▶ [WHAT YOU WILL DO] Please output exactly the part of the records below that opens with the line containing "Instruction: Click the 飞书 paper plane icon" and closes with the line containing "The height and width of the screenshot is (629, 1282).", both lines included, and nothing else.
====== DATASET RECORDS ======
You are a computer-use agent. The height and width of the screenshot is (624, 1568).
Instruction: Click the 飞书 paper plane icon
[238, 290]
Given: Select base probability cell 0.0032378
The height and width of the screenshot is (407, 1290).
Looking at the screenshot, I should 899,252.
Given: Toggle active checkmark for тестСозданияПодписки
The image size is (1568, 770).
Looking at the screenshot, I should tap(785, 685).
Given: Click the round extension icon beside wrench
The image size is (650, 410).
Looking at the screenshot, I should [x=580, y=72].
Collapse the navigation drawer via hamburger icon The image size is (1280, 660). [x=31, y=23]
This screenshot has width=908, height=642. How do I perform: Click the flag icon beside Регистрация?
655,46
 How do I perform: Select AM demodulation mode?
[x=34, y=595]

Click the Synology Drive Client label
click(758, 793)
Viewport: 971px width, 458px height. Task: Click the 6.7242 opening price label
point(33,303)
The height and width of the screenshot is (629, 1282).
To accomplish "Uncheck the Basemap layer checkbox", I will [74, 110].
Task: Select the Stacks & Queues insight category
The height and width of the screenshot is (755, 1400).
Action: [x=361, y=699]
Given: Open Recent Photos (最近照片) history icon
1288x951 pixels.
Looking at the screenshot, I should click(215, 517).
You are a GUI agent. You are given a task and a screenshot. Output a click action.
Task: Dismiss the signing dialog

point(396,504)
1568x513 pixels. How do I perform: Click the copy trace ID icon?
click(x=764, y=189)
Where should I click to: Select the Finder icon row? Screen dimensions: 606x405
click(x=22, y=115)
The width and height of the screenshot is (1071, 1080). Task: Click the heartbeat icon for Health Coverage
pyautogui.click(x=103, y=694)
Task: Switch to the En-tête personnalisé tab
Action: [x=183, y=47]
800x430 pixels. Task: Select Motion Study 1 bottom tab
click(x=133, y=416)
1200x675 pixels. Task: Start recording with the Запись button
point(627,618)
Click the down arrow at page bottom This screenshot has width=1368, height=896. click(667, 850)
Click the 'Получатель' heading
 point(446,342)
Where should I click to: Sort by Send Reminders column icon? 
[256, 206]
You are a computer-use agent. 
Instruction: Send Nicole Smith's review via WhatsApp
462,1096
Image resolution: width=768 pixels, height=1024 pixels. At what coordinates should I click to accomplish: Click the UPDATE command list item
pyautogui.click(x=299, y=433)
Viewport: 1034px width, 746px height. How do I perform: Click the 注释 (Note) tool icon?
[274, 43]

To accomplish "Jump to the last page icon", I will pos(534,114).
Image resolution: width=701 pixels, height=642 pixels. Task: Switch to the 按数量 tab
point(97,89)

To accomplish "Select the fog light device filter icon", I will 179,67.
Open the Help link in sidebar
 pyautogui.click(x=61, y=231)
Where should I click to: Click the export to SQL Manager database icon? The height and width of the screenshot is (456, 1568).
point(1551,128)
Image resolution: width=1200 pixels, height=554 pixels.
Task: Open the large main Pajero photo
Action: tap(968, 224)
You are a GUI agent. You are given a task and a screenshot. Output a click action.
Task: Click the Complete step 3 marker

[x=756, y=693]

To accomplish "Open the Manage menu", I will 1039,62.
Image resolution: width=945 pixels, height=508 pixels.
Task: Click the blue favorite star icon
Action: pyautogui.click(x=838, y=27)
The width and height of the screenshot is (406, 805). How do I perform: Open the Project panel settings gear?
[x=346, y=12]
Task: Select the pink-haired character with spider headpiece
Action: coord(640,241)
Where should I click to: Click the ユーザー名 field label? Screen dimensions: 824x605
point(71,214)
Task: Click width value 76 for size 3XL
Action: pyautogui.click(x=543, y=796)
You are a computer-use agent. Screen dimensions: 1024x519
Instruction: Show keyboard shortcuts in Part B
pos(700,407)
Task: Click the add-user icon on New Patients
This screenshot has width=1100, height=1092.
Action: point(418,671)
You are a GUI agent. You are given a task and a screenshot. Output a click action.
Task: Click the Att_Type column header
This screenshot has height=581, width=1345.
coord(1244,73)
======
▶ [RESPONSE TO THIS TASK]
Instruction: Click the 飞书 paper plane icon
[238, 290]
Given: Select base probability cell 0.0032378
The height and width of the screenshot is (407, 1290).
Looking at the screenshot, I should 899,252.
Given: Toggle active checkmark for тестСозданияПодписки
The image size is (1568, 770).
Looking at the screenshot, I should tap(785, 685).
Given: Click the round extension icon beside wrench
The image size is (650, 410).
Looking at the screenshot, I should [x=580, y=72].
Collapse the navigation drawer via hamburger icon The image size is (1280, 660). [x=31, y=23]
This screenshot has width=908, height=642. How do I perform: Click the flag icon beside Регистрация?
655,46
 How do I perform: Select AM demodulation mode?
[x=34, y=595]

Click the Synology Drive Client label
click(758, 793)
Viewport: 971px width, 458px height. Task: Click the 6.7242 opening price label
point(33,303)
The height and width of the screenshot is (629, 1282).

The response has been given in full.